» **The task**: Scan the entries below and extract each line with the word "khaskhabar" in it.

● ● ● ●

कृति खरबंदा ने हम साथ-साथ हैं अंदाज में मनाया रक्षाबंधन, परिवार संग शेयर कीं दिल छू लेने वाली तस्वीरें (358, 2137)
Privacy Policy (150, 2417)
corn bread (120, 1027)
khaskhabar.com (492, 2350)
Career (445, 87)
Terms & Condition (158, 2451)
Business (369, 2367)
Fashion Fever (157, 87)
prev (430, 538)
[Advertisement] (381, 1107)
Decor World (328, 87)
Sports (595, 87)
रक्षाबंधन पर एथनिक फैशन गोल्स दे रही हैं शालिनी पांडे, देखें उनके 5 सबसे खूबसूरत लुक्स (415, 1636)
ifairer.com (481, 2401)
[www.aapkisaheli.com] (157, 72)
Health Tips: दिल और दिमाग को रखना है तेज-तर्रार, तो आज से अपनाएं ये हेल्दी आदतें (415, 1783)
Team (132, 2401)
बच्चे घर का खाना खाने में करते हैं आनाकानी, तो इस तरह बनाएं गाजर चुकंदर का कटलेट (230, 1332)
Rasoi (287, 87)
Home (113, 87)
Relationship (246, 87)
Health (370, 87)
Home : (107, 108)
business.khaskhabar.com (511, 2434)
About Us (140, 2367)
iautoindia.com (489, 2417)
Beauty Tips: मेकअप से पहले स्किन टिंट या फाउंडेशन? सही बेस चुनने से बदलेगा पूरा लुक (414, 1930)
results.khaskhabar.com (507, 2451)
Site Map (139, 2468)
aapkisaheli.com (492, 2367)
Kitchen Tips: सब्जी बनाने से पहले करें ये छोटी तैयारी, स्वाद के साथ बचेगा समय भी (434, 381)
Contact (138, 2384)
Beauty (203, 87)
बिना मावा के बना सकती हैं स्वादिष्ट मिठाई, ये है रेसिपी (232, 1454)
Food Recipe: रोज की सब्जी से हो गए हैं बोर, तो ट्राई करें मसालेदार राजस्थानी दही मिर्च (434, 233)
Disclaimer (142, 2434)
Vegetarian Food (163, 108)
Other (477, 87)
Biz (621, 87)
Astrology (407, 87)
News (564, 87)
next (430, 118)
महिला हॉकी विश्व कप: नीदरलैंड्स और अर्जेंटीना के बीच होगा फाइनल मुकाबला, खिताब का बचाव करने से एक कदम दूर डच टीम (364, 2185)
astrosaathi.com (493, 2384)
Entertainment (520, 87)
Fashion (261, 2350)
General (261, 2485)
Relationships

● ● ● ●

» **Response area**:
khaskhabar.com (492, 2350)
business.khaskhabar.com (511, 2434)
results.khaskhabar.com (507, 2451)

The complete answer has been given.